═════ LISTED ENTRIES ═════
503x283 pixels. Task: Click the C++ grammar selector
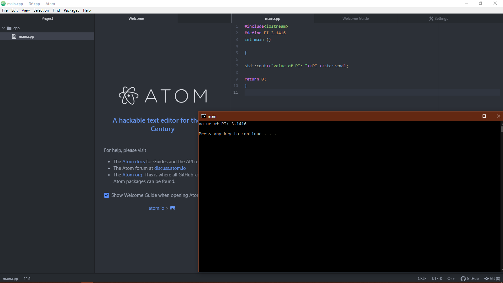click(451, 279)
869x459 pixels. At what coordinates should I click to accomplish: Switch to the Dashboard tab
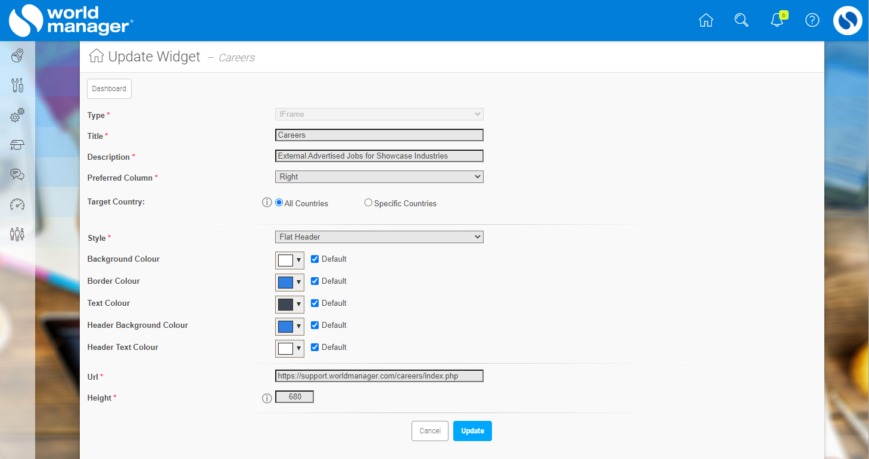[x=109, y=88]
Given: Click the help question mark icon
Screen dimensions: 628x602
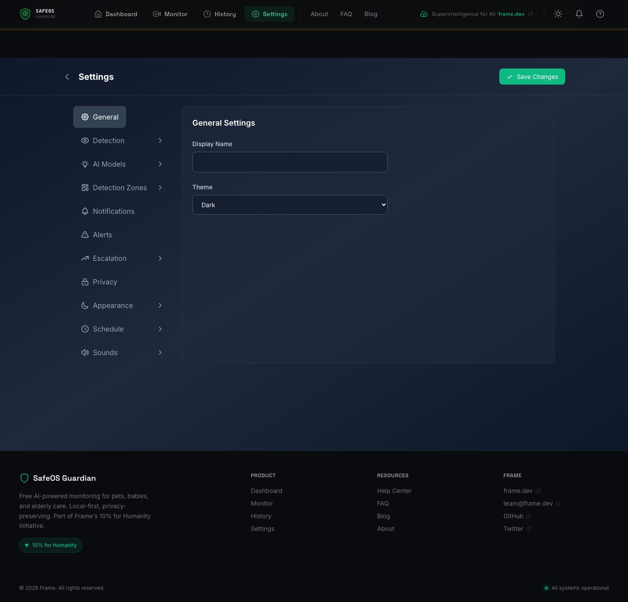Looking at the screenshot, I should [600, 14].
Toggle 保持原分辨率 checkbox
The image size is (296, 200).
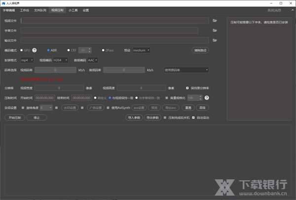[187, 88]
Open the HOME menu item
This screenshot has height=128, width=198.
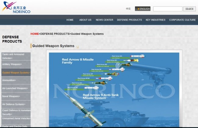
═════
Return every line of the listing above word for word, but leave out the pictures.

503x283 pixels. Task: Click the C++ grammar selector
click(451, 279)
869x459 pixels. At what coordinates should I click to accomplish: Switch to the Dashboard tab
[x=109, y=88]
Given: Click the help question mark icon
Screen dimensions: 628x602
Looking at the screenshot, I should [600, 14].
Toggle 保持原分辨率 checkbox
The image size is (296, 200).
[187, 88]
Open the HOME menu item
This screenshot has height=128, width=198.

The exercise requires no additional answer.